Tough times at Tanglewood, which soldiered on without Levine and also (suddenly), minus scheduled pianist Leon Fleisher. Hurricane Irene, which played havoc with numerous East Coast cultural events, even forced the first-ever cancellation of its annual Beethoven Ninth final concert. Levine replacements were found in old BSO friend Charles Dutoit and new friend Emmanuel Krivine. (By now, finale tickets
are probably on Ebay.) The talented Spanish conductor Pablo Heras-Casado made an exciting debut, as well as in Caramoor, Houston, Mostly Mozart, and Toronto. Watch for his name.

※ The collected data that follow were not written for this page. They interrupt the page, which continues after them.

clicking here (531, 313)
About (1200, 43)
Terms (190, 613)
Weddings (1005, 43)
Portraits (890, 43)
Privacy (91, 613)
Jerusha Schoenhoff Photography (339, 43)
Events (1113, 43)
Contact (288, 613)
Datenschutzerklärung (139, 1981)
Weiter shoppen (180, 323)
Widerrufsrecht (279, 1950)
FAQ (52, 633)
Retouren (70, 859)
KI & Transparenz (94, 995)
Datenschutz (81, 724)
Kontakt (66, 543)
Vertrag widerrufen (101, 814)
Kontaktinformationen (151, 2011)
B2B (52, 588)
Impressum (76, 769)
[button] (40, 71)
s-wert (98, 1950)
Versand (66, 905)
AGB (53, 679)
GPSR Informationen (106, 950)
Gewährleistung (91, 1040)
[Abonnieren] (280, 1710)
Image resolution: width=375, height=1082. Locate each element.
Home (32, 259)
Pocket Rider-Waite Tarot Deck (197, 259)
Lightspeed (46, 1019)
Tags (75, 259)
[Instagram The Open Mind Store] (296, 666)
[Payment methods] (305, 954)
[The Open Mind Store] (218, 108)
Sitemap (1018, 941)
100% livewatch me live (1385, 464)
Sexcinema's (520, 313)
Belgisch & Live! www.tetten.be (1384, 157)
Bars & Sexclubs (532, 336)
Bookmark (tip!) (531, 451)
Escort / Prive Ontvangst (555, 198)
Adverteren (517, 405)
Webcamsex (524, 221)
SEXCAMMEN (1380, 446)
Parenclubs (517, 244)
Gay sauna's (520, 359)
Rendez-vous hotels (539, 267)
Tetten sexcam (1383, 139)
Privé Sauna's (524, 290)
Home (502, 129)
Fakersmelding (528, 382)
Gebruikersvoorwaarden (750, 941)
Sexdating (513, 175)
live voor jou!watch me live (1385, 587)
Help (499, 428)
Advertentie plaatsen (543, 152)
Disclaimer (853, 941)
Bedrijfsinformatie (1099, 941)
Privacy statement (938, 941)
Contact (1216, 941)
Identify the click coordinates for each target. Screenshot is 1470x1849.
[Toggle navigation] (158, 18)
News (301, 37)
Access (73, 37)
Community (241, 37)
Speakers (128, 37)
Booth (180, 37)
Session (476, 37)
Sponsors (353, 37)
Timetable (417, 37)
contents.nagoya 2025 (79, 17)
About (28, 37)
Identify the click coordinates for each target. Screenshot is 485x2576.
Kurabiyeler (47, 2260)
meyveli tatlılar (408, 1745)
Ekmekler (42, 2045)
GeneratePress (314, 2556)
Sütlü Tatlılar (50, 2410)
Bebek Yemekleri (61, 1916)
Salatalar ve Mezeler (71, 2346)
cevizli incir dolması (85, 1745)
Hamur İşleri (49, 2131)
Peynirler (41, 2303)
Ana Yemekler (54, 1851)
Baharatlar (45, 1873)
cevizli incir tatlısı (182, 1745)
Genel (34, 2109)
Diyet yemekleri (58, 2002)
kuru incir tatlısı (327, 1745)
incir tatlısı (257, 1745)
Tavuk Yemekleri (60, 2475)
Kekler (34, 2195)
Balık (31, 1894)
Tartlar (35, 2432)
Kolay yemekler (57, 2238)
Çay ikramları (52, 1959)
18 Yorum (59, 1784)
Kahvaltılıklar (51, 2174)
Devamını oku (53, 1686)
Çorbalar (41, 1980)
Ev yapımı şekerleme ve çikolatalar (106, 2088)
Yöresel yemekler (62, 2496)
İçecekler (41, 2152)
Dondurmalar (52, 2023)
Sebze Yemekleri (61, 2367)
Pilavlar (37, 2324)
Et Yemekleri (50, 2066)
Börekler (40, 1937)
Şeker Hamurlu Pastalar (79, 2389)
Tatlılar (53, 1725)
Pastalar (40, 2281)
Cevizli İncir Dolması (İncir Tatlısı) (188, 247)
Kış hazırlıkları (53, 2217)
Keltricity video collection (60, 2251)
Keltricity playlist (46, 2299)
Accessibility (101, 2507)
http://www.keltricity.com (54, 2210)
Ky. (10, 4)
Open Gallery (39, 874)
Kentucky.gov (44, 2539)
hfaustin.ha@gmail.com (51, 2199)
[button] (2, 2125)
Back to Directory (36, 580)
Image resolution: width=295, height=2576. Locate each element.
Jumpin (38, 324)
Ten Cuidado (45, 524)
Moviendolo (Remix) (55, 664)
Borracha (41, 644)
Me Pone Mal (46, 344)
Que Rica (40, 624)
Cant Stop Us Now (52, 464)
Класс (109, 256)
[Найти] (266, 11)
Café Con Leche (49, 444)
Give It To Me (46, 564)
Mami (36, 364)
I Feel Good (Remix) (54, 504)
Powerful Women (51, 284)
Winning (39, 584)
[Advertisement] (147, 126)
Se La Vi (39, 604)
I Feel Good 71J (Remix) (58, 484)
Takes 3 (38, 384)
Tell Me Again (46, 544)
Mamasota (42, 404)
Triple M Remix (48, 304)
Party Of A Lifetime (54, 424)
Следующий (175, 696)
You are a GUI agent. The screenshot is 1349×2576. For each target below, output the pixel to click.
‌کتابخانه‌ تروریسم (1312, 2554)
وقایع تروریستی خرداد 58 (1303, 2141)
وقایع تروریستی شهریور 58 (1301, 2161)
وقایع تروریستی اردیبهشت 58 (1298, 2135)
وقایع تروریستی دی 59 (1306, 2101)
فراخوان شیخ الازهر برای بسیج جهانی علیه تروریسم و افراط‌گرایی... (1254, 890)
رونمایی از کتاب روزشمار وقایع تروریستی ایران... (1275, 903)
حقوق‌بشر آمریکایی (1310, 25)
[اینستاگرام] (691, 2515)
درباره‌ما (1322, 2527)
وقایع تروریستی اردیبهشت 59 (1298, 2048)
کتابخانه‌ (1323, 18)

Lincoln Center’s new Tully Scope Festival was a jumble that swept in a Morton Feldman celebration, gambist Jordi Savall, staged concerts by Les Percussions de Strasbourg featuring the New York premiere of Grisey’s Noir de l’étoile, and an all-Xenakis program, with lectures and discussions.

UNEARTHED
Leon Botstein merits some kind of trophy for uncovering the neglected and the totally neglected. His discoveries all have an aria, or a scene, or style, worth another look. He led the American Symphony Orchestra in a concert version of Albéric Magnard’s Bérénice and, at Bard College, a staged version of Richard Strauss’s Die Liebe der Danae. David Robertson and the St. Louis Symphony performed Mozart’s Zaïde, another opera set in a seraglio, in a version completed by Berio in 1995.

A CORNUCOPIA OF PRIZES
Madame White Snake, by Zhou Long, about a demon that transforms itself into a beautiful woman to experience love, won the Pulitzer Prize and an ASCAP award after its premiere at Opera Boston. The $1 million Birgit Nilsson Prize went to Riccardo Muti, and the Grawemeyer, diminished in funds because of the recession, was awarded to Louis Andriessen. Pauline Oliveros has the William Schuman Prize, soprano Susanna Phillips the Beverly Sills Prize, and Emanuel Ax is an honorary member of the Philharmonic-Symphony Society of New York. Tenor René Barbera swept the Operalia Competition, but the Van Cliburn Award was split between its youngest contestants: Nobuyuki Tsujii and Haochen Zhang. José Antonio Abreu, the founder of Venezuela’s El Sistema, received Sweden’s Polar Music Prize. The Emerson String Quartet, Marin Alsop, Philip Glass, William Bolcom, and Joseph W. Polisi were all inducted into the Classical Music Hall of Fame. Alisa Weilerstein, cellist, and Francisco Nunez, director of the New York City Youth Chorus, were awarded $500,000 MacArthur grants. •

Leslie Kandell has contributed to MusicalAmerica.com, the New York Times, Los Angeles Times, American Record Guide, BBC Music Magazine, Berkshire Eagle, and other publications.

OBITUARIES
In the year 2011 and late 2010, the classical-music world recorded the loss of composers Henryk Gorecki, Milton Babbitt, Lee Hoiby, Peter Lieberson, Daniel Catán; conductors Kurt Sanderling, Dino Anagnost, Rudolf Barshai, Yakov Kreizberg, Johannes Somary; pianists Jacob Lateiner, Nikolai Petrov, George Shearing, Billy Taylor; sopranos Shirley Verrett, Margaret Price, Helen Boatwright; tenors Salvatore Licitra, Peter Hofmann, Robert Tear; baritone Cornell MacNeil; bass Giorgio Tozzi; violinists Eugene Fodor, Joseph Suk, Sergiu Luca; violist Raphael Hillyer; cellist Bernard Greenhouse; tubist Harvey Phillips; Marlboro Music School founder Blanche Moyse; acoustician Cyril M. Harris; author Joan Peyser; orchestra administrator Frank Milburn; Sony executive Norio Ohga; author and publicist Johanna Fiedler; John Diebboll, who designed pianos with fantasy shapes.